Al via nei prossimi giorni l’operazione “Mare Sicuro”, promossa dal Ministero della Difesa, tra numerose polemiche, a tutela delle piattaforme petrolifere off-shore e dei gasdotti italiani in Libia, che potrebbero cadere sotto il controllo jihadista. Ne abbiamo parlato con Daniele Lazzeri Chairman del think tank di geopolitica ed economia internazionale “Il Nodo di Gordio” e Direttore dell’omonimia rivista.
Un migliaio di militari, tra Incursori della Marina e fucilieri del San Marco, 4 navi di cui una da sbarco, 2 fregate e 1 cacciatorpediniere. In loro supporto i droni dell’Aeronautica militare. Questi i numeri dell’appena promossa “Missione navale di Sorveglianza e Sicurezza marittima nel Mediterraneo centrale”. La mobilitazione militare dei prossimi giorni servirà, come ha spiegato il Ministro della Difesa in Parlamento, da “potenziamento del dispositivo aeronavale dispiegato nel Mediterraneo centrale”, di fronte alle coste nord-africane.

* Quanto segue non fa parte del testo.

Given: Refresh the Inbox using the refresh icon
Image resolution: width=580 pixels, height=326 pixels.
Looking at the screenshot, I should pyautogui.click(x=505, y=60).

Viene incrementata, dunque, la presenza militare italiana dinanzi alle coste libiche e tunisine. L’ulteriore dispiegamento di forze nel Mediterraneo, voluta dal Ministero della Difesa, ha la duplice finalità di assicurare, da una parte, un tempestivo intervento nel caso in cui connazionali si trovino in pericolo, in regioni nella quali è forte la minaccia della Jihad, e dall’altra di tutelare le infrastrutture nazionali situate in Nord Africa. “Mare Sicuro” rappresenta, sostanzialmente, la risposta governativa all’attentato di Tunisi. Il Ministro Roberta Pinotti ha, infatti, spiegato che l’operazione servirà “tanto per la protezione delle linee di comunicazione, dei natanti commerciali e delle piattaforme off-shore nazionali, quanto per la sorveglianza delle formazioni jihadiste. Il tutto è integrato nell’Operazione alla quale è stato dato il nome di ‘Mare Sicuro’, anche per analogia semantica con quanto avviene sul territorio nazionale (‘Strade Sicure’)”.